The story of Roy Campanella starts 10 years before baseball’s color barrier was broken. Campanella was 15 when he got his first shot to play professional baseball. He played weekend games with the Washington Elite Giants while he was still in high school. Though, as soon as he turned 16, he dropped out of high school to chase his dream of playing professional baseball.

The following year, the Elite Giants were moved from Washington to Baltimore. With his new focus in baseball, Campanella would earn more playing time as he got older. It took till his 4th year to become the majority starting catcher for the team. He was just 18 at the time. Steadily improving as his playing time increased, Campanella earned the honor of making the All-Star team as a 19-year-old. He would gain the attention of Major League owners and managers as he made two more All-Star games in his final 2 seasons of Negro League Baseball in 1944 and 1945.

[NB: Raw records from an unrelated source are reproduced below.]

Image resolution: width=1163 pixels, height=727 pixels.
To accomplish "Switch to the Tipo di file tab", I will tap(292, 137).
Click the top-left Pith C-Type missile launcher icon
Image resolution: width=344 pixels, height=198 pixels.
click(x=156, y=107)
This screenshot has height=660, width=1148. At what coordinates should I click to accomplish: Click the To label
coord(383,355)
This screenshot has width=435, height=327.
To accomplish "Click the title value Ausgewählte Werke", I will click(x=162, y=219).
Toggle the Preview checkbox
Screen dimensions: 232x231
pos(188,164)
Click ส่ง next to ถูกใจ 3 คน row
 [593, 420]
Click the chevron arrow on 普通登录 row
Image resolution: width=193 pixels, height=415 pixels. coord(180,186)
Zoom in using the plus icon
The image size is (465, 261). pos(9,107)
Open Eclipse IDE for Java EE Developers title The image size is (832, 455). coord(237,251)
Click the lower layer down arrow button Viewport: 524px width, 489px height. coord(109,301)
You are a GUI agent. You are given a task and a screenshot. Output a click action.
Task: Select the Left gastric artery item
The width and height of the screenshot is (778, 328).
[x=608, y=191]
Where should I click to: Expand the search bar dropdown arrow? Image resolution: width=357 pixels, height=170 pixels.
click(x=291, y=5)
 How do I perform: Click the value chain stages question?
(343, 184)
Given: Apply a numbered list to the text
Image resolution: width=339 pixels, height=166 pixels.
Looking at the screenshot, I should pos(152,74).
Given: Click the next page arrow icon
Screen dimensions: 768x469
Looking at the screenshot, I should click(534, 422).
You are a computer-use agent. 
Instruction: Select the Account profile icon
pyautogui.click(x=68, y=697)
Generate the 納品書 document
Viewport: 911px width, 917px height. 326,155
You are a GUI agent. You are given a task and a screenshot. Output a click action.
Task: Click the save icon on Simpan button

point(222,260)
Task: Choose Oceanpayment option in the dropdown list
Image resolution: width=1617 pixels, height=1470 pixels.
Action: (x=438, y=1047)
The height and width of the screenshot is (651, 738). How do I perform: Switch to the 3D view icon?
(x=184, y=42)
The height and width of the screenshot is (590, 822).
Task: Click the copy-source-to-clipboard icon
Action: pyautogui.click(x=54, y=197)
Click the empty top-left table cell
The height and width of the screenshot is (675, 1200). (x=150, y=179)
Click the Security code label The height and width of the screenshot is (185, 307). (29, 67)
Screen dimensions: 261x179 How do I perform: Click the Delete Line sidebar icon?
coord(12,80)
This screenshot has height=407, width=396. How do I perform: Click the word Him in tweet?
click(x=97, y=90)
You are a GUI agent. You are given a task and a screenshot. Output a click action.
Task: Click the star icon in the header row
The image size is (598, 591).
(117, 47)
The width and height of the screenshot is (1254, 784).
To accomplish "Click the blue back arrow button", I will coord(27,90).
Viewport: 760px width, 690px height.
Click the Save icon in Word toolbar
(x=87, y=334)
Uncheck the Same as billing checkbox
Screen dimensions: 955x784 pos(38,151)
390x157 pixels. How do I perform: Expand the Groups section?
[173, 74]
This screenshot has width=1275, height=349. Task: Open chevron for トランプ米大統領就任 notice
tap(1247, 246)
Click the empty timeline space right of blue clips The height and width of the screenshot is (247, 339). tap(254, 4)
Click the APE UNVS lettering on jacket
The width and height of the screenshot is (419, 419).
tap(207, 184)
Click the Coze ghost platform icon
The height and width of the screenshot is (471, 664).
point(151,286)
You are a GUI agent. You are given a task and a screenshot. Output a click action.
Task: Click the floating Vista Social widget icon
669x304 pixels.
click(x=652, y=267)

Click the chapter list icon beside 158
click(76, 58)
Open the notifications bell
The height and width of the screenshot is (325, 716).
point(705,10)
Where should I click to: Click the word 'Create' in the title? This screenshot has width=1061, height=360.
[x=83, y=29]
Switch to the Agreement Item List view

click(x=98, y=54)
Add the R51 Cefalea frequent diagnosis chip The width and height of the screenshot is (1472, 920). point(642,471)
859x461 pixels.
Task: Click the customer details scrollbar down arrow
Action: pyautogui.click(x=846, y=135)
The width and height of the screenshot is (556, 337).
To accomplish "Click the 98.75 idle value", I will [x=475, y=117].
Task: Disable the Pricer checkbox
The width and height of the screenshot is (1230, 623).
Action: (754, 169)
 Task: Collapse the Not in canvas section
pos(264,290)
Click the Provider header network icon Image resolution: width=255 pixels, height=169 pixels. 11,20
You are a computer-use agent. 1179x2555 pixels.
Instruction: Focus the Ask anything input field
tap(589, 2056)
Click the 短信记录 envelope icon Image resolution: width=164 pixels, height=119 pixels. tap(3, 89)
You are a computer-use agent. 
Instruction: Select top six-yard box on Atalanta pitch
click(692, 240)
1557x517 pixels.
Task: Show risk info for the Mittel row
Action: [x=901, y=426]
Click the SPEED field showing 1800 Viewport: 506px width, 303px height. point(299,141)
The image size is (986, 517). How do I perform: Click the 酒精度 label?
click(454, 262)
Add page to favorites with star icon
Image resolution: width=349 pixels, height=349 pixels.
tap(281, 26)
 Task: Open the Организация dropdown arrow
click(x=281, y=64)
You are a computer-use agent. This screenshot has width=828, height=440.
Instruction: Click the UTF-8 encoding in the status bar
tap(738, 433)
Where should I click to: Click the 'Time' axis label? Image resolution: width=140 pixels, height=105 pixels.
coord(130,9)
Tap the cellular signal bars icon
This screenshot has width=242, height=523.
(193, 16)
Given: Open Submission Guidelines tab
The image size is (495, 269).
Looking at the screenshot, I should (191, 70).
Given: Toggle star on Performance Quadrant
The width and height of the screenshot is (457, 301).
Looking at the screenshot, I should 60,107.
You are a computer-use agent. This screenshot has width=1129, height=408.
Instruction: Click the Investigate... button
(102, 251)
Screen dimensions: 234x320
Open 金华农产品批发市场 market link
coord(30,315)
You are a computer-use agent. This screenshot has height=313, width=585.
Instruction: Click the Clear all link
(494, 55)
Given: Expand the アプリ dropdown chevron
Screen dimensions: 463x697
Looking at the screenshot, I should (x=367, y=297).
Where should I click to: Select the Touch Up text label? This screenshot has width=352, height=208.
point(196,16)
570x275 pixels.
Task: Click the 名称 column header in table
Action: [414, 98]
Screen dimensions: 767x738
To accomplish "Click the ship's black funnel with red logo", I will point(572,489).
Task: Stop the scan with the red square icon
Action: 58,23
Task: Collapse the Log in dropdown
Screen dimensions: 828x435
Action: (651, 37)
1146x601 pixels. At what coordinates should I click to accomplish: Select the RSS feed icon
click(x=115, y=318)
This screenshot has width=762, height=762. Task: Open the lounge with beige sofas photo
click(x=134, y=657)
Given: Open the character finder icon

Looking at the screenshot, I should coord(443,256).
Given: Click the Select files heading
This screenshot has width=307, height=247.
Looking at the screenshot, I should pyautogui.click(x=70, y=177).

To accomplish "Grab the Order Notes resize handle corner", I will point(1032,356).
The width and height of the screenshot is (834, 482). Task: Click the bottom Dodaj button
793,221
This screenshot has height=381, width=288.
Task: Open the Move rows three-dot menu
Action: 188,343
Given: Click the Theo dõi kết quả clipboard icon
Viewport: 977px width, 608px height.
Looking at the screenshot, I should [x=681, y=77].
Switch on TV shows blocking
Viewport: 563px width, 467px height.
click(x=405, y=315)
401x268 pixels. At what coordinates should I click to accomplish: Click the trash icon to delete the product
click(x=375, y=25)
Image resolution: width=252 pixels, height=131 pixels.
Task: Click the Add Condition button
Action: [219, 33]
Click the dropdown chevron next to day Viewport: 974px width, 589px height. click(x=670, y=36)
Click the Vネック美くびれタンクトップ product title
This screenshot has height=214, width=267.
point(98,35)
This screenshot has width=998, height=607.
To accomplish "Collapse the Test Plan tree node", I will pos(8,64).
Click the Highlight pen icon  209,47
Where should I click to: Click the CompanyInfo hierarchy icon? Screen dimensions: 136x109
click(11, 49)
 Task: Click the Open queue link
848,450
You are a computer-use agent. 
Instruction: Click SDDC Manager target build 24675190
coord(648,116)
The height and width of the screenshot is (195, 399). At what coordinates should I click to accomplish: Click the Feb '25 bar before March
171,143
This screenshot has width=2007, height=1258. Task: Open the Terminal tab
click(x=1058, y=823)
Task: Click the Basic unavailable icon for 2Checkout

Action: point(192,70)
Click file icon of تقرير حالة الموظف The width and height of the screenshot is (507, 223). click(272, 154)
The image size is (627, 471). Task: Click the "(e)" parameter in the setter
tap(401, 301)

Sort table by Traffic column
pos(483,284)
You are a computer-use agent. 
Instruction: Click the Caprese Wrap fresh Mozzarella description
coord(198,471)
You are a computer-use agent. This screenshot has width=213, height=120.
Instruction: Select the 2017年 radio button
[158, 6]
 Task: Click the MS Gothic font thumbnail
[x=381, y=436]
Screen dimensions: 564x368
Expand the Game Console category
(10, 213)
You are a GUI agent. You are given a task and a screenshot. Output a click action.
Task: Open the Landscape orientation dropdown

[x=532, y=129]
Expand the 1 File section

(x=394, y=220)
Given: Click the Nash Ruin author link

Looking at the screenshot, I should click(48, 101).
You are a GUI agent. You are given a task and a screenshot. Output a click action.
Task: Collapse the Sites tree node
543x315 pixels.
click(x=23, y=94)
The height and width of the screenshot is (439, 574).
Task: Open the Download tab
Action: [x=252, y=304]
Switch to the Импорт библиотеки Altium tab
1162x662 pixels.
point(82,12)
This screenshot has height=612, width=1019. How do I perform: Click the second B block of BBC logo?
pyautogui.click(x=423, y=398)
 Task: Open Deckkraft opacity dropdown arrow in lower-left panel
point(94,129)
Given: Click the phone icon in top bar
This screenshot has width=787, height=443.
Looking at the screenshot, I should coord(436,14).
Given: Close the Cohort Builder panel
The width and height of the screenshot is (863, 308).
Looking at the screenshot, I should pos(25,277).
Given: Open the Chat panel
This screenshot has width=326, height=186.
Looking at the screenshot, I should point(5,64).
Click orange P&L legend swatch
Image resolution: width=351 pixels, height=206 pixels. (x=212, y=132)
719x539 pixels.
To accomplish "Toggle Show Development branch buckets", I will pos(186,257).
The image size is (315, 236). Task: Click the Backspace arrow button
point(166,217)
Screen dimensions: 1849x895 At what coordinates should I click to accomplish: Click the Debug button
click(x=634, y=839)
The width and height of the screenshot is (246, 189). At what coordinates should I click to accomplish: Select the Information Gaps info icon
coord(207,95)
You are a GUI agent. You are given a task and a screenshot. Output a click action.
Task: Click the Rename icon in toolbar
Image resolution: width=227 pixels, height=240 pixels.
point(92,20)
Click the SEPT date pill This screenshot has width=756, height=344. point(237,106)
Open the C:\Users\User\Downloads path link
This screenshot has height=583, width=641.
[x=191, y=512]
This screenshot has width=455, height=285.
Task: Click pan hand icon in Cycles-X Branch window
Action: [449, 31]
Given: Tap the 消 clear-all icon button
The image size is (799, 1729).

It is well known that Jackie Robinson would become the player to break Baseball’s color barrier. What many people don’t know is that Roy Campanella was the original choice. In 1946, the Brooklyn Dodgers manager Branch Rickey took a chance and signed Robinson and Campanella to Minor League deals. Ultimately, Robinson was chosen by Rickey and became the first African American to play Major League Baseball in 1947. Campanella made his debut in the 1948 season.

The first few months at the Dodgers were spent mostly on the bench before getting sent down to the Dodgers AAA Minor League team. His stint was short however, he rejoined the Dodgers in July of 1948 and remained on the team till 1957. He quickly became the everyday catcher for the club, beating out Bruce Edwards who had been the teams’ catcher for the previous 2 seasons.

Roy Campanella appeared in 8 MLB All-Star Games from 1949 to 1956 as well as winning National League MVP 3 times. His MVP season in 1955 helped propel the Brooklyn Dodgers to win the World Series over the New York Yankees. His playing career was cut short after he was paralyzed in a car accident in 1958 that left him with a broken neck. He would rehab and regain movement in his upper body but required a wheelchair for the rest of his life.

Today, Campanella is widely regarded as one of the greatest catchers to play the game. Along with his 11 All-Star Games, 3 MVP awards and World Series ring, he was enshrined into the National Baseball Hall of Fame in 1969. An illustrious career that was started right here in Baltimore.